◆ INSTRUCTIONS TO FOLLOW:
Write out all of the lines below, exactly and completely.

Saved entries
Segment Open

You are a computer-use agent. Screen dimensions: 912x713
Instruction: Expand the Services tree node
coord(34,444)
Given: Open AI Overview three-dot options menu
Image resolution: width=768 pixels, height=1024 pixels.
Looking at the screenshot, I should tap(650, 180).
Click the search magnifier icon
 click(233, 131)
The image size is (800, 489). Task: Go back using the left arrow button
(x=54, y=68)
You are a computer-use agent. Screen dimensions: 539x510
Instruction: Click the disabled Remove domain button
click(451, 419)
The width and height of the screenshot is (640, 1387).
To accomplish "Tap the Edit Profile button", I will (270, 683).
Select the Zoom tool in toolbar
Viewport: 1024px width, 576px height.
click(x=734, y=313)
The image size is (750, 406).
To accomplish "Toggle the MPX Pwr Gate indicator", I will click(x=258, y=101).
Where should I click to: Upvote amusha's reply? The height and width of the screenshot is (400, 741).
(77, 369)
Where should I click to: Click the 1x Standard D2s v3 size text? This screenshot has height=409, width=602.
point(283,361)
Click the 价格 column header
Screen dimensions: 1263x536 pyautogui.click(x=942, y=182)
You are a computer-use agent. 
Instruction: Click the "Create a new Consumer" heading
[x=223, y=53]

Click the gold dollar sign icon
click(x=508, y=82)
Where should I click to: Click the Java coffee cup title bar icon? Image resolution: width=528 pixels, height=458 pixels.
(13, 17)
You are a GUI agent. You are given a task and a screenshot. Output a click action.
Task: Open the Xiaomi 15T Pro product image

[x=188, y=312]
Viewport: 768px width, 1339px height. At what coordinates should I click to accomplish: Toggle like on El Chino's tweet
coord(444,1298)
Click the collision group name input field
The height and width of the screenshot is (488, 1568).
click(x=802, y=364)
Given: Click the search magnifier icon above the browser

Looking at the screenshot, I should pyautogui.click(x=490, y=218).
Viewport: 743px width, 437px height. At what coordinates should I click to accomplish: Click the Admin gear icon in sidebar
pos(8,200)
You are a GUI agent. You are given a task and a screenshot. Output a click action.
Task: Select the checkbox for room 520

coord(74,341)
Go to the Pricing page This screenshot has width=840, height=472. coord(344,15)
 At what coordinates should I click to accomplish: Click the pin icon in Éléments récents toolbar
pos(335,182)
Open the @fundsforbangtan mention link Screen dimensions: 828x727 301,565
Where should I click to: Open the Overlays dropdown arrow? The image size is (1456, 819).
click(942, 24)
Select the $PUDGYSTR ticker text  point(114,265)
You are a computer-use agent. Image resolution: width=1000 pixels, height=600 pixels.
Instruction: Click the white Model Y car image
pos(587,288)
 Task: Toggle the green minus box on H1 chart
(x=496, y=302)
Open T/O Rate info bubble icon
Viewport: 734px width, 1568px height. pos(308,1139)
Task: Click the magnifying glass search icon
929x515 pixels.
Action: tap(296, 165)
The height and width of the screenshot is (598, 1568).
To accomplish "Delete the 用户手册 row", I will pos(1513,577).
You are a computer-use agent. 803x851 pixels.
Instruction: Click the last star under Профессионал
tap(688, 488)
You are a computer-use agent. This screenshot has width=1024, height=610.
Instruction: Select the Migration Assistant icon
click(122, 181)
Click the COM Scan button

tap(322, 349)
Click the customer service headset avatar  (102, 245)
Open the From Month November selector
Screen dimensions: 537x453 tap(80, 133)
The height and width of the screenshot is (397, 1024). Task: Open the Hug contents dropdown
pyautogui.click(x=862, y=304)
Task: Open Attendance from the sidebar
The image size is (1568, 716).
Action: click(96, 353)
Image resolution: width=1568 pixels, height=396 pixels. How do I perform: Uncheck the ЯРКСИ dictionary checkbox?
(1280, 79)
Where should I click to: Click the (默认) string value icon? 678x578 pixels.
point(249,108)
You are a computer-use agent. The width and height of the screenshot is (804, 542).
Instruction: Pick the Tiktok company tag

Segment Closed

◆ COMPLETED EXERCISE:
You are a computer-use agent. Screen dimensions: 912x713
Instruction: Expand the Services tree node
coord(34,444)
Given: Open AI Overview three-dot options menu
Image resolution: width=768 pixels, height=1024 pixels.
Looking at the screenshot, I should tap(650, 180).
Click the search magnifier icon
 click(233, 131)
The image size is (800, 489). Task: Go back using the left arrow button
(x=54, y=68)
You are a computer-use agent. Screen dimensions: 539x510
Instruction: Click the disabled Remove domain button
click(451, 419)
The width and height of the screenshot is (640, 1387).
To accomplish "Tap the Edit Profile button", I will (270, 683).
Select the Zoom tool in toolbar
Viewport: 1024px width, 576px height.
click(x=734, y=313)
The image size is (750, 406).
To accomplish "Toggle the MPX Pwr Gate indicator", I will click(x=258, y=101).
Where should I click to: Upvote amusha's reply? The height and width of the screenshot is (400, 741).
(77, 369)
Where should I click to: Click the 1x Standard D2s v3 size text? This screenshot has height=409, width=602.
point(283,361)
Click the 价格 column header
Screen dimensions: 1263x536 pyautogui.click(x=942, y=182)
You are a computer-use agent. 
Instruction: Click the "Create a new Consumer" heading
[x=223, y=53]

Click the gold dollar sign icon
click(x=508, y=82)
Where should I click to: Click the Java coffee cup title bar icon? Image resolution: width=528 pixels, height=458 pixels.
(13, 17)
You are a GUI agent. You are given a task and a screenshot. Output a click action.
Task: Open the Xiaomi 15T Pro product image

[x=188, y=312]
Viewport: 768px width, 1339px height. At what coordinates should I click to accomplish: Toggle like on El Chino's tweet
coord(444,1298)
Click the collision group name input field
The height and width of the screenshot is (488, 1568).
click(x=802, y=364)
Given: Click the search magnifier icon above the browser

Looking at the screenshot, I should pyautogui.click(x=490, y=218).
Viewport: 743px width, 437px height. At what coordinates should I click to accomplish: Click the Admin gear icon in sidebar
pos(8,200)
You are a GUI agent. You are given a task and a screenshot. Output a click action.
Task: Select the checkbox for room 520

coord(74,341)
Go to the Pricing page This screenshot has width=840, height=472. coord(344,15)
 At what coordinates should I click to accomplish: Click the pin icon in Éléments récents toolbar
pos(335,182)
Open the @fundsforbangtan mention link Screen dimensions: 828x727 301,565
Where should I click to: Open the Overlays dropdown arrow? The image size is (1456, 819).
click(942, 24)
Select the $PUDGYSTR ticker text  point(114,265)
You are a computer-use agent. Image resolution: width=1000 pixels, height=600 pixels.
Instruction: Click the white Model Y car image
pos(587,288)
 Task: Toggle the green minus box on H1 chart
(x=496, y=302)
Open T/O Rate info bubble icon
Viewport: 734px width, 1568px height. pos(308,1139)
Task: Click the magnifying glass search icon
929x515 pixels.
Action: tap(296, 165)
The height and width of the screenshot is (598, 1568).
To accomplish "Delete the 用户手册 row", I will pos(1513,577).
You are a computer-use agent. 803x851 pixels.
Instruction: Click the last star under Профессионал
tap(688, 488)
You are a computer-use agent. This screenshot has width=1024, height=610.
Instruction: Select the Migration Assistant icon
click(122, 181)
Click the COM Scan button

tap(322, 349)
Click the customer service headset avatar  (102, 245)
Open the From Month November selector
Screen dimensions: 537x453 tap(80, 133)
The height and width of the screenshot is (397, 1024). Task: Open the Hug contents dropdown
pyautogui.click(x=862, y=304)
Task: Open Attendance from the sidebar
The image size is (1568, 716).
Action: click(96, 353)
Image resolution: width=1568 pixels, height=396 pixels. How do I perform: Uncheck the ЯРКСИ dictionary checkbox?
(1280, 79)
Where should I click to: Click the (默认) string value icon? 678x578 pixels.
point(249,108)
You are a computer-use agent. The width and height of the screenshot is (804, 542).
Instruction: Pick the Tiktok company tag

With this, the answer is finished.